Aufgabenstellung:
1 > Wo spielt laut dem Forenthread der gesuchte Film?
2 > Fasse den Forenthread in zwei Sätzen zusammen.
3 > Wie lautet der Satz „Der Film war unglaublich schlecht und genau deswegen unterhaltsam.“ aus dem Forenthread auf Englisch?

# Film gesucht



## NerdFlanders (25. Februar 2014)

Ich suche einen Film den ich vor Jahren mal im Fernsehen gesehen hab.

Der Film war unglaublich schlecht und genau deswegen unterhaltsam.

Es ging darum dass leblose Objekte ihren eigenen Willen bekommen und anfingen Menschen zu töten. (Es ist aber imho kein Horrorfilm)

In einer Szene tötet ein ferngesteuertes Spielzeugauto jemanden in dem es wiederholt gegen seinen Knöchel fährt.

In einer anderen Szene greift ein leerer ABC-Anzug jemanden an.

Der Film spielt in einem kleinen Ort in den USA.

Der Film *könnte *auf einer Geschichte von Stephen King basieren.

Mehr weiß ich leider nicht mehr, habt ihr ne Idee welcher Film das sein könnte?


----------



## Gold (25. Februar 2014)

Ich tippe auf "Rhea M_"._


----------



## BlackCarlos (25. Februar 2014)

Spielt dort rein zufällig BEN AFFLECK nen Dorf Sheriff?

Dann wäre das der Film PHANTOMS


----------



## NerdFlanders (25. Februar 2014)

Gold schrieb:


> Ich tippe auf "Rhea M_"._


 
Erster Tipp - gleich ein Volltreffer )

Danke!

(PS: basiert tatsächlich auf Stephen King^^)


----------



## drstoecker (25. Februar 2014)

oh hätte ich nicht gedacht. muss den wohl nochmal schauen. hab den vor ca.12 jahren das letzte mal gesehen.


----------

(Teil einer Datendatei)
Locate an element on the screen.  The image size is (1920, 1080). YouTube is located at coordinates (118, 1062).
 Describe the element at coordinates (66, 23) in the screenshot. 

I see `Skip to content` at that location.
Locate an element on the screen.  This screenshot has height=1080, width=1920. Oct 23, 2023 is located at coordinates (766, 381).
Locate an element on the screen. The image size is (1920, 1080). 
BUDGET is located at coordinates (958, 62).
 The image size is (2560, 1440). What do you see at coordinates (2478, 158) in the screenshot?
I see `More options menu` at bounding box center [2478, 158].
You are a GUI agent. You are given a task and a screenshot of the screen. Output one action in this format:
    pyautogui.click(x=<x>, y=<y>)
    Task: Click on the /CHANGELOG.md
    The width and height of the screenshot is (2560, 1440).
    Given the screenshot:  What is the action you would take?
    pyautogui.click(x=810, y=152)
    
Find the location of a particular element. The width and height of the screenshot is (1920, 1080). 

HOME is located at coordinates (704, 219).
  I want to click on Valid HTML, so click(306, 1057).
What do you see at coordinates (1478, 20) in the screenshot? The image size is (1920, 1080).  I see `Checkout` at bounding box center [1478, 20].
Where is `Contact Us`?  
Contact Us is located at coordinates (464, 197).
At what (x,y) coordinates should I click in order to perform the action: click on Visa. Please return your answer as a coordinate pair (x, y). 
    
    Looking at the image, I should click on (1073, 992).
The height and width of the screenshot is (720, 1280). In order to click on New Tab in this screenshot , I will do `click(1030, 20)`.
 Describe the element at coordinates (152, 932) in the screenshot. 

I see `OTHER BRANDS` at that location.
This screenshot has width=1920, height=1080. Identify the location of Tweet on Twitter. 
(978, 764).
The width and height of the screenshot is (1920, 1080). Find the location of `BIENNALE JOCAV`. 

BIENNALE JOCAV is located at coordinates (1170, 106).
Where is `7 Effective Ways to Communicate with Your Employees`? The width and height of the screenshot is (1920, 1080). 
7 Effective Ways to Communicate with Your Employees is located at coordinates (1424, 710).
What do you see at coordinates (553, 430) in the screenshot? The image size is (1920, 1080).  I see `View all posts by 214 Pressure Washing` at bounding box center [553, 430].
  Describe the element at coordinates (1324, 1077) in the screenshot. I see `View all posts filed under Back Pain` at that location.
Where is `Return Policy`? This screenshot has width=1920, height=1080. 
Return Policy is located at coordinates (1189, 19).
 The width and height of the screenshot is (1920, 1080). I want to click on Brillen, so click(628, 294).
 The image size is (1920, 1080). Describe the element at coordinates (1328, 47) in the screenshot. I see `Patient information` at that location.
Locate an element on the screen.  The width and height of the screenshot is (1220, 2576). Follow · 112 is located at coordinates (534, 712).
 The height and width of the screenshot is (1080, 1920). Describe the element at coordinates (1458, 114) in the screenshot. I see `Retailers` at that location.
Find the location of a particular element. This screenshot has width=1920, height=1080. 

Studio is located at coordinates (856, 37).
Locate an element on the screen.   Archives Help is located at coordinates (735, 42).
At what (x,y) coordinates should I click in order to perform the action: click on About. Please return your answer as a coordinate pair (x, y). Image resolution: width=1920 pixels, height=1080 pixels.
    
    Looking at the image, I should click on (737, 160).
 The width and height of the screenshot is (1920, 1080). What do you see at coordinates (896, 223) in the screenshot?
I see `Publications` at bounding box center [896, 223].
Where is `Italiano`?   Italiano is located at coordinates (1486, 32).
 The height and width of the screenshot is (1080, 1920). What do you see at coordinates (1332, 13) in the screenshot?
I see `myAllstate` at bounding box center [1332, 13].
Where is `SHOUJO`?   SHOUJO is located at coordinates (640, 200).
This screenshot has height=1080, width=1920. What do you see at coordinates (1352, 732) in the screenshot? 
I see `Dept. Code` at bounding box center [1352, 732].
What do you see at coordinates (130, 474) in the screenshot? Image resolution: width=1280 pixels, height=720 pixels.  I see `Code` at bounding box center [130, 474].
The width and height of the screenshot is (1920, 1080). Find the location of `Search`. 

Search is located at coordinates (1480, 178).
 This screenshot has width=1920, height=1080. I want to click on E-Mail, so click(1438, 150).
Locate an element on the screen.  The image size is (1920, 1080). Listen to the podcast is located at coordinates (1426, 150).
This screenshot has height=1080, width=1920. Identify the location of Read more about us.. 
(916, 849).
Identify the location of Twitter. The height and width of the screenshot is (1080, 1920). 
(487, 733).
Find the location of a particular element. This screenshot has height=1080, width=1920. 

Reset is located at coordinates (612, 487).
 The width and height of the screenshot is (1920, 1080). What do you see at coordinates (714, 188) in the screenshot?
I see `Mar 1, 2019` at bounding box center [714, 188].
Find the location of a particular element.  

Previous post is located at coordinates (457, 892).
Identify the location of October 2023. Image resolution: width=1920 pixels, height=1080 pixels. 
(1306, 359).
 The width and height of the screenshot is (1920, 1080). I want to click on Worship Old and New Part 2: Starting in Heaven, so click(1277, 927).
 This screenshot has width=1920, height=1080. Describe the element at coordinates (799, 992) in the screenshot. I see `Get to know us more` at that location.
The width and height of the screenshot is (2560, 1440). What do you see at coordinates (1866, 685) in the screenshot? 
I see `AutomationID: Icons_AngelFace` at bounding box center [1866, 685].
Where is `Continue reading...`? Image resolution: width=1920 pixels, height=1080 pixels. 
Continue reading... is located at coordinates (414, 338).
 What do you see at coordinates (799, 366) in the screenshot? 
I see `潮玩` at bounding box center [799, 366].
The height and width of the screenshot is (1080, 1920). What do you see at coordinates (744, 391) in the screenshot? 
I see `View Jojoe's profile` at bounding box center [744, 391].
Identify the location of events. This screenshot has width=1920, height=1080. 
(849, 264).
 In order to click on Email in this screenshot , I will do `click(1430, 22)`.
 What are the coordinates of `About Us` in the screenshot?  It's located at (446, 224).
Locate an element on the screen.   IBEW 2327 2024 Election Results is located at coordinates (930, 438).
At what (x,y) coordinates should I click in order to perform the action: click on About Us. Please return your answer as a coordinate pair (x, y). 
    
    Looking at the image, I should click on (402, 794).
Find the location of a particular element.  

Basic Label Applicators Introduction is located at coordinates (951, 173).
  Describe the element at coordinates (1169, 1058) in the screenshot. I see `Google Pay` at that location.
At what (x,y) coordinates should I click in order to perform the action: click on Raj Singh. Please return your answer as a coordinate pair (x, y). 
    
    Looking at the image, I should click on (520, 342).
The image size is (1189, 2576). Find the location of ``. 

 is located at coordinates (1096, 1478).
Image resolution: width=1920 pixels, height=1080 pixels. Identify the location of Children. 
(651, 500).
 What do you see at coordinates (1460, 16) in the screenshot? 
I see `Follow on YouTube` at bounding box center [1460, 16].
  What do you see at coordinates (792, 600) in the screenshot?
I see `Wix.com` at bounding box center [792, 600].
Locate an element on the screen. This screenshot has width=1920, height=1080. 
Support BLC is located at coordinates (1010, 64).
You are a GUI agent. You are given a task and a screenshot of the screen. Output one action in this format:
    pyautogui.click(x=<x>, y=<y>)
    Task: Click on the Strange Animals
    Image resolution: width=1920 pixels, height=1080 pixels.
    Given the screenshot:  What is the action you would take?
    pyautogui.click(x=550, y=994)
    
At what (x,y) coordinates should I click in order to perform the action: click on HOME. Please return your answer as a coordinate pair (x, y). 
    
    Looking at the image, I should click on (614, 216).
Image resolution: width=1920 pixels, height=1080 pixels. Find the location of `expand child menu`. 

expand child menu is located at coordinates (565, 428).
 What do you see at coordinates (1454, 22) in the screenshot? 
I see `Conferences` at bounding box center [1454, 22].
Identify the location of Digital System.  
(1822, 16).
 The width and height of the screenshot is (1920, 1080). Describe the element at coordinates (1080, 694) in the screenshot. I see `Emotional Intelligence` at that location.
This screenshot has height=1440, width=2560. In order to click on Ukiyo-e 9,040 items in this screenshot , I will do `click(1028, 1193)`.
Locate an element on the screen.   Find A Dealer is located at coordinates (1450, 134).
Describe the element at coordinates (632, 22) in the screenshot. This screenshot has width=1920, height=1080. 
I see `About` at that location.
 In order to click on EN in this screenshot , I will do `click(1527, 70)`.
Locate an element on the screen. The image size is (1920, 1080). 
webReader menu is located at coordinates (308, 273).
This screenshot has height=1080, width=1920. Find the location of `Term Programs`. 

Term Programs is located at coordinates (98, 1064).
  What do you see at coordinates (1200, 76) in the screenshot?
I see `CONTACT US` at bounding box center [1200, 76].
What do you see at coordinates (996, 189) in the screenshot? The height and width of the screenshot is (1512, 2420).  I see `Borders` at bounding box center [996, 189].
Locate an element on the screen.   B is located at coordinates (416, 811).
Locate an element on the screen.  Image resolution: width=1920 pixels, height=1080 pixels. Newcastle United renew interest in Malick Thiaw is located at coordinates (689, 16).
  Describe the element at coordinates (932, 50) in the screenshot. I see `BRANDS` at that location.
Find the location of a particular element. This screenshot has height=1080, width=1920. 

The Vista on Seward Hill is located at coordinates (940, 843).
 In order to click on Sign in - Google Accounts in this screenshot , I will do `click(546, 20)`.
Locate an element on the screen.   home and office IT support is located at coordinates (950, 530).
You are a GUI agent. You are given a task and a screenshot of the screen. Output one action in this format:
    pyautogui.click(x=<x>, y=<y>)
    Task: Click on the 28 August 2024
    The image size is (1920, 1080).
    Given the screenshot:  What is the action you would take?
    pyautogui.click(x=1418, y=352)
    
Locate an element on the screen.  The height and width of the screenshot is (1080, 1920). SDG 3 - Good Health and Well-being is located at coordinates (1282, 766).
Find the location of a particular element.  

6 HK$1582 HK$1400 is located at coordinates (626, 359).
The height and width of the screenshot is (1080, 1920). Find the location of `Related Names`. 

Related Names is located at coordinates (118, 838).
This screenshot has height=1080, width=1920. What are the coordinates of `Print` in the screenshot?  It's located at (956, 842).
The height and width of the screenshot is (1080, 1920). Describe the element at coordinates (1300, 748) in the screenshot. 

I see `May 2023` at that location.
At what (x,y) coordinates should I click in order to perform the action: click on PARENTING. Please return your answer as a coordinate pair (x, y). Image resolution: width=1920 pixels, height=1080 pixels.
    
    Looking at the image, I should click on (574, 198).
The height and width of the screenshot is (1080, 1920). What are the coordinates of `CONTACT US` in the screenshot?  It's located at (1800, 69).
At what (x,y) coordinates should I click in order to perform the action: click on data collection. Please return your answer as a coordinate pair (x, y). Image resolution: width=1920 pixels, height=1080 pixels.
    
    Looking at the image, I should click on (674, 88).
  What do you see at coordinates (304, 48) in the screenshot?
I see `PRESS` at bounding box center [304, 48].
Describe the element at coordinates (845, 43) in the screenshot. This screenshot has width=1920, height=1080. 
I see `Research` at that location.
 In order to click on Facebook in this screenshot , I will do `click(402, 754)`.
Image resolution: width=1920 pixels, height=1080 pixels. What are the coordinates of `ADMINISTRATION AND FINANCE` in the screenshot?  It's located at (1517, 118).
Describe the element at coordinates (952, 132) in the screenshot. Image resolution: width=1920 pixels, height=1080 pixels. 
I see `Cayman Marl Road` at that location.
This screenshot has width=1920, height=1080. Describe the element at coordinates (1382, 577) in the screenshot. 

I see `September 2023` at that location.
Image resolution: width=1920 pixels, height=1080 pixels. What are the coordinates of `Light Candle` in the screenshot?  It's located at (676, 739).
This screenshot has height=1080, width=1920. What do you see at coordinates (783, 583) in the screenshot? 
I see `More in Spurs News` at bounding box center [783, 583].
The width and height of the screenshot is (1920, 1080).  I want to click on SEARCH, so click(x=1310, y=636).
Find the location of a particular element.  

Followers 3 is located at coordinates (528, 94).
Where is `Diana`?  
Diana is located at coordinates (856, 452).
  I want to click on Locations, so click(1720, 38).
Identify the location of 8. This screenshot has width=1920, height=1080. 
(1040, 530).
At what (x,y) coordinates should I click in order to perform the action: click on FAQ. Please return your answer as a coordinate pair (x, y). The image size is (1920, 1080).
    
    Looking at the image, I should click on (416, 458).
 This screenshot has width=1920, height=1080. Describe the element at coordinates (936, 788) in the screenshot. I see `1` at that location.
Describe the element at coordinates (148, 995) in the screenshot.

Lösungen:
1 > In einem kleinen Ort in den USA.

2 > NerdFlanders sucht einen unglaublich schlechten, aber gerade deshalb unterhaltsamen Film, in dem leblose Objekte einen eigenen Willen bekommen und Menschen töten, etwa ein ferngesteuertes Spielzeugauto oder ein leerer ABC-Anzug. Gold tippt auf „Rhea M“, was NerdFlanders als Volltreffer bestätigt, und der Film basiert tatsächlich auf Stephen King.

3 > The movie was incredibly bad and entertaining for exactly that reason.